Le musée Unterlinden expose en grande pompe La Madone aux Barbelés d’Otto Dix dans ses frais locaux « européens ». Pourtant, cette bonne maison laissa échapper l’œuvre, il n’y a guère, et préféra alors la dénigrer. Autant de péripéties qui ne figurent ni dans l’exposition ni dans les tartines qu’en recopie la presse couchée.

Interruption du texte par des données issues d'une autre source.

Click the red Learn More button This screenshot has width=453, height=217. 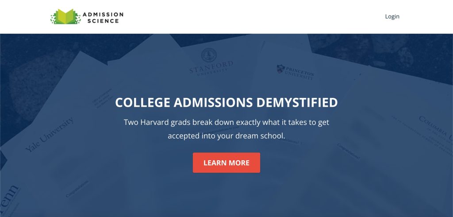(x=227, y=163)
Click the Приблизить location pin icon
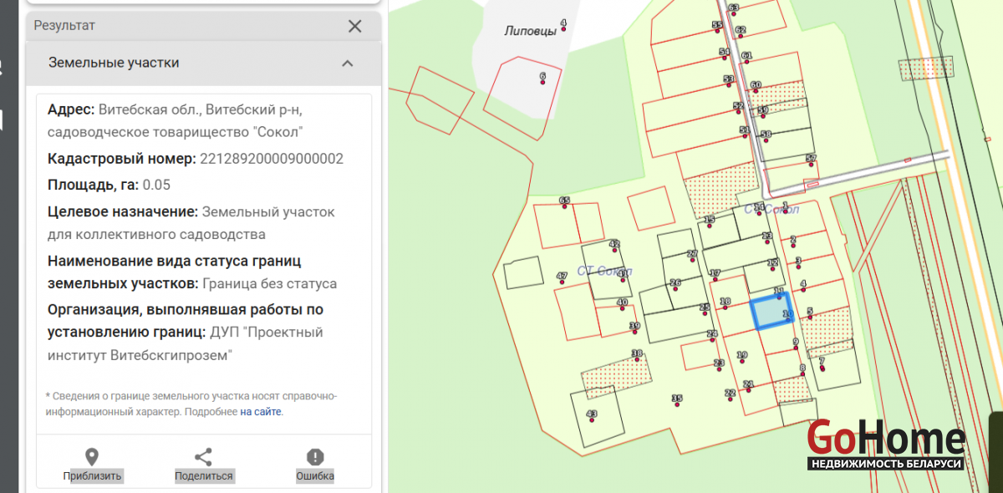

Officiellement, il ne s’est rien passé. Prisonnier de nos troupes en 1945, Otto Dix découvre le Retable d’Issenheim (Gruenewald, 1512) et la Vierge au buisson de roses (Schongauer, 1473) dont il s’inspire pour créer un triptyque autrement plus piquant, la Madone aux barbelés destiné à la chapelle catholique de son camp. Voici ce qui se passe après, selon le résumé officiel du catalogue livré par la commissaire de l’exposition, Frédérique Gœrig-Hergott :

« En juillet 1945, à la suite de la réinstallation du retable d’Issenheim au musée Unterlinden, Otto Dix a l’occasion de se confronter à plusieurs reprises aux célèbres panneaux de Grünewald et d’y puiser une nouvelle fois son inspiration, notamment avec la réalisation d’un nouveau triptyque pour la chapelle catholique du camp de prisonniers (La Madone aux barbelés, 1945). Une fois de retour chez lui, en février 1946, à Hemmenhofen – sur les bords du lac de Constance –, Otto Dix continue d’être hanté par le retable. Il trouve dans la symbolique de Grünewald le prétexte à exorciser les conséquences de la guerre et de l’obscurantisme et à évoquer sa période d’incarcération. Face aux représentations du martyre de l’humanité point néanmoins chez Otto Dix l’inépuisable espoir d’une rédemption. »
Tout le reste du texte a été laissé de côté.